Would the high ideal of “free speech,” enshrined by long-dead slave owners, matter to you then?

When Eugene Debs was imprisoned for his nonviolent speech, the government had no trouble separating the ideal from the practical. In their (malevolent) calculation, the abstract good of protecting Debs’ right to free speech was overshadowed by the very real threat to the war effort that Debs’ speech and organization represented.

And, in that light, the question of free speech becomes much easier to comprehend. Although we can debate the abstract concept until we’re blue in the face, when it comes to actual speeches being given by real people, the ruling classes will simply act in their best interest. When there is nothing at stake except the well-being of relatively powerless minority communities, absolute free speech prevails. But if you dare attempt the kind of speech that the ruling classes actually fear — the kind of speech that questions their authority, right to rule, or worse yet, inspires disloyalty — the ruling classes will gleefully deny you speaking venues, exclude you from cable TV, imprison you, or even assassinate you.
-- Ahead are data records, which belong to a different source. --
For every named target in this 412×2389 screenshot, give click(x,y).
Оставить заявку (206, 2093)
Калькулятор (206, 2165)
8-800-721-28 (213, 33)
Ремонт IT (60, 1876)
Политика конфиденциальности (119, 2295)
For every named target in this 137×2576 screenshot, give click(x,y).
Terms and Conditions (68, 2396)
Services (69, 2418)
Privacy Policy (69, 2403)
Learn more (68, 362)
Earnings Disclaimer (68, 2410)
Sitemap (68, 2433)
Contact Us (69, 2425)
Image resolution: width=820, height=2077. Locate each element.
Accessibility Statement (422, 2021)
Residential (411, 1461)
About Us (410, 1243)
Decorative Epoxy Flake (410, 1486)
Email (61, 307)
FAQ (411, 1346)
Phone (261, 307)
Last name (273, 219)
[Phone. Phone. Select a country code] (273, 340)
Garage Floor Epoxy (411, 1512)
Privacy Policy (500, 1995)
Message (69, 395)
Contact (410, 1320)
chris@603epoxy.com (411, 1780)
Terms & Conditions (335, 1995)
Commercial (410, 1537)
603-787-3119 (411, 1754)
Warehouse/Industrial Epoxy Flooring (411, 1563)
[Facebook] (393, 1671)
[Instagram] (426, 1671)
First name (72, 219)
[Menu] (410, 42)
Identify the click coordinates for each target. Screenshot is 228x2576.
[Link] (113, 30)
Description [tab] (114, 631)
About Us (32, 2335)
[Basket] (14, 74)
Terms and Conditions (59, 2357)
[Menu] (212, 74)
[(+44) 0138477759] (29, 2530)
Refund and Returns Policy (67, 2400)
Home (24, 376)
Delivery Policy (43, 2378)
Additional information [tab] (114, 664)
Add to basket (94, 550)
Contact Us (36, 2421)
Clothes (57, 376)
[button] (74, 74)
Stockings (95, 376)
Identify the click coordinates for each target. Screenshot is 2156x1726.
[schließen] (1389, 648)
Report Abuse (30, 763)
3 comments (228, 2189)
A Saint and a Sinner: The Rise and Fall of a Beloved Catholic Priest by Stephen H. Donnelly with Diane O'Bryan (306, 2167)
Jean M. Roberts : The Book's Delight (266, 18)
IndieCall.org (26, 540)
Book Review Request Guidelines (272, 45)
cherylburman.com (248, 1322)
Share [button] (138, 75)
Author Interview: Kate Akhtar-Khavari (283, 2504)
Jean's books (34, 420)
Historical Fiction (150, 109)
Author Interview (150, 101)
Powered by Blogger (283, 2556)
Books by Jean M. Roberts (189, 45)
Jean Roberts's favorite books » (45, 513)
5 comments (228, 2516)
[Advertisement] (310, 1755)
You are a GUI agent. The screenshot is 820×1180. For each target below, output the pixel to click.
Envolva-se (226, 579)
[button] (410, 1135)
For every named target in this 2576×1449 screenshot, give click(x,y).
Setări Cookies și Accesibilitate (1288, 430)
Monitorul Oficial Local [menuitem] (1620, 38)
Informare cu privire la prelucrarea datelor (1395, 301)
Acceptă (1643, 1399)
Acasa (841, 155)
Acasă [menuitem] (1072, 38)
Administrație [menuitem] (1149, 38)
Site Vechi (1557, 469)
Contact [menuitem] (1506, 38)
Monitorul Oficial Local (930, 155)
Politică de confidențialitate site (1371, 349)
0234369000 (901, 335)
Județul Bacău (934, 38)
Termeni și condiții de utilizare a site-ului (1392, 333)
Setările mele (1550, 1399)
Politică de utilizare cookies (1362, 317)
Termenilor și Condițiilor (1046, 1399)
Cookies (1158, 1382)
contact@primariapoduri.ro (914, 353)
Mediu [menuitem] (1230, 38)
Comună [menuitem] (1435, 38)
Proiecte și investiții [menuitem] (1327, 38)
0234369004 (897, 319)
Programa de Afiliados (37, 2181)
100 years ago it was Debs. Last year it was Chelsea Manning and BDS activists. Tomorrow it could be you. So long as the left pushes for progress, they will face censorship — regardless of the high-minded Liberal posturing around “free speech.”

Marx once wrote: “between equal rights, force decides.” In the case of free speech, as in the case of all Liberal “rights,” their existence is not really contingent on abstract morality, social constructs, nor the interventions of Gods. Rather, a right only exists if any when there is force behind it. A socialist and a nazi might, under the constitution, have equal rights to speech, but when push comes to shove, one was imprisoned while the other enjoyed an armed guard.

In the absence of organizing beyond the state, that history is destined to repeat.